Le maire de Wissous, Richard Trinquier, a déposé plainte pour menaces de mort
Le maire de Wissous, Richard Trinquier, a déposé plainte pour menaces de mort (©Maps)

« On va venir avec 300 cousins et on va vous tirer dessus ! ». Voici l’une des menaces dont aurait été victime le maire de Wissous, Richard Trinquier, le 22 septembre dernier, alors qu’il demandait le départ d’une vingtaine de caravanes établies sur un parking de la ville.

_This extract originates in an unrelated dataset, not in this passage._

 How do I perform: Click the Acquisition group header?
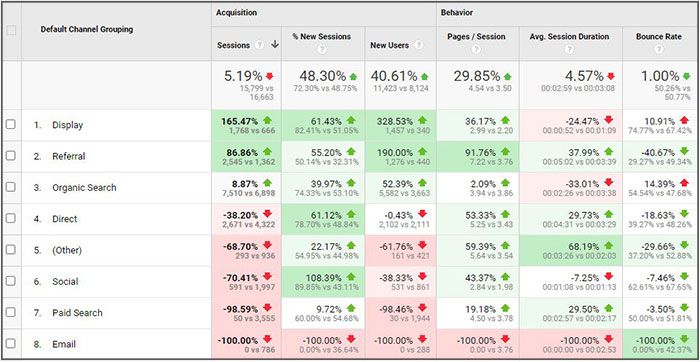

« Je suis passé à la vitesse supérieure »

Ce jour-là, le maire se rend sur le parking de la crèche publique, accompagnés de policiers municipaux et de la police nationale. « En tout, il y avait une vingtaine de véhicules. Je leur ai fait mention des textes de loi. Voyant que les gens du voyage ne voulaient pas repartir, je suis passé à la vitesse supérieure », affirme-t-il.

Cette fois-ci, l’homme n’a pas ressorti son katana, comme il y a deux ans sur le même terrain. Un port d’arme et des menaces qui lui avait valu une condamnation à six mois avec sursis et 1 500 euros. « J’ai fait appel », relance-t-il.

Non, cette fois, le maire a fait appel aux dépanneuses pour extraire les véhicules tracteurs des caravanes. « J’ai également fait venir un manitou pour déplacer des charges lourdes et des engins pour bloquer les accès ». 

« Un contrat sur ma tête »

En voyant cet armada arrivée sur place, c’est à cet instant que le ton serait monté. « Les agents et moi, nous nous sommes faits menacer à multiples reprises. On m’a dit qu’on avait mis un contrat sur ma tête », explique Richard Trinquier. 

Quelques instants après l’arrivée des engins de chantier, les gens du voyage ont quitté les lieux et repris la route, tandis que le maire allait déposer plainte pour menaces de mort au commissariat de Massy. « Je fais juste respecter la loi. Ce parking avait déjà fait l’objet de plusieurs occupations illégales. Cela ne peux plus durer ».

Affirmant avoir « déjà été menacé » et que des « tentatives d’intrusion » à son domicile avait été observées dans le passé, l’homme confirme qu’il ne baissera pas les bras.

« Chaque fois que cela se reproduira, j’agirai de la sorte, scande-t-il. Je souhaite juste que cela ne se reproduise plus et que ceux qui ont proféré ces menaces soient condamnés. Aujourd’hui, ce n’est plus possible d’exercer un tel mandat dans des conditions similaires », conclut-il.